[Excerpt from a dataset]
==============================
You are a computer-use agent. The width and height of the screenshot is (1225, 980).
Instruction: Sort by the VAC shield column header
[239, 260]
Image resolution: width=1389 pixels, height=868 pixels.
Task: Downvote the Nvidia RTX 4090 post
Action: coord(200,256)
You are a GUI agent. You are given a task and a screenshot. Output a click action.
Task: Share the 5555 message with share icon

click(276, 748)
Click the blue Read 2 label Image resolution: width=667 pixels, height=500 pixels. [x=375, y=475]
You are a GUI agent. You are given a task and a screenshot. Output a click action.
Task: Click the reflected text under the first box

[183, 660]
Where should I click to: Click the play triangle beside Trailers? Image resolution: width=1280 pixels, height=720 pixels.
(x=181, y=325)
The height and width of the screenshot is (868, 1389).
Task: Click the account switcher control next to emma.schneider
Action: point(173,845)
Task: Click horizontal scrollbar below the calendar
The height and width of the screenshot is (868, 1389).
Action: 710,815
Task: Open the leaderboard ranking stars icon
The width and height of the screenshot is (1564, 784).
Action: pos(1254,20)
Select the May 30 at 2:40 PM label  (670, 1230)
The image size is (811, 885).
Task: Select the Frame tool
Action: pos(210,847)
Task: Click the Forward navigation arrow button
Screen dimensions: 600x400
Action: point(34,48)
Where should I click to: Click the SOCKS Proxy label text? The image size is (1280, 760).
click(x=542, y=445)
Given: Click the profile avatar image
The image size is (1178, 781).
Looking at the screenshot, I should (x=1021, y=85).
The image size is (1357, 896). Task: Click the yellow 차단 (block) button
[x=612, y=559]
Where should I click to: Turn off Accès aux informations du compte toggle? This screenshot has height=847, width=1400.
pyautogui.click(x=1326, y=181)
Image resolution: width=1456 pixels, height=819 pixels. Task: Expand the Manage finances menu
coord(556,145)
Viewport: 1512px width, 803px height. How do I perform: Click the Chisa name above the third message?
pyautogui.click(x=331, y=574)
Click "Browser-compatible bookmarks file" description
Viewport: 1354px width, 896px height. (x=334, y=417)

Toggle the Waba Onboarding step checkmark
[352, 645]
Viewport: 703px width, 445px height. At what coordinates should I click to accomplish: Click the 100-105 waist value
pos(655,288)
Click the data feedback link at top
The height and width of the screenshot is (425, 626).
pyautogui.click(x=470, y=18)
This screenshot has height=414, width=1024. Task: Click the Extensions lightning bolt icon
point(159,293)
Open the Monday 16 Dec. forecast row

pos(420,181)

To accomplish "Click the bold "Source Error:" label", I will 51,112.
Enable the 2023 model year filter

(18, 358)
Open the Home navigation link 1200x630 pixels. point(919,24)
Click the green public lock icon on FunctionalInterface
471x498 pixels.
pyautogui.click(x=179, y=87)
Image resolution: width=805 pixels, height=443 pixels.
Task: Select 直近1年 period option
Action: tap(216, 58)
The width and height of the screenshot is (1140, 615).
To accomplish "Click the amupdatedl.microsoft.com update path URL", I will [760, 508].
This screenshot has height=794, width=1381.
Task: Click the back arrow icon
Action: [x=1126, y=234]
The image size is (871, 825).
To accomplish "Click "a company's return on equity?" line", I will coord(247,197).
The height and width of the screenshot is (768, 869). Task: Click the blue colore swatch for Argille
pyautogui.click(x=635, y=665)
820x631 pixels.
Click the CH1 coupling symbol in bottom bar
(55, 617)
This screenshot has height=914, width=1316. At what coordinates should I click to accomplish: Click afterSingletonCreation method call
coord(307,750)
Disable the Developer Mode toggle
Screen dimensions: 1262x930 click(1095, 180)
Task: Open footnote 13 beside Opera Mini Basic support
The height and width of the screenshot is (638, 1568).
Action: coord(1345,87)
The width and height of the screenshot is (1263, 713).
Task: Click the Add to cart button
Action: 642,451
==============================
- _Stated goal_:
Copy the lines above word for word, starting at the line containing "The width and height of the screenshot is (1140, 615)." and ending at the line containing "Action: [x=1126, y=234]".

- _Reply to the exercise_:
The width and height of the screenshot is (1140, 615).
To accomplish "Click the amupdatedl.microsoft.com update path URL", I will [760, 508].
This screenshot has height=794, width=1381.
Task: Click the back arrow icon
Action: [x=1126, y=234]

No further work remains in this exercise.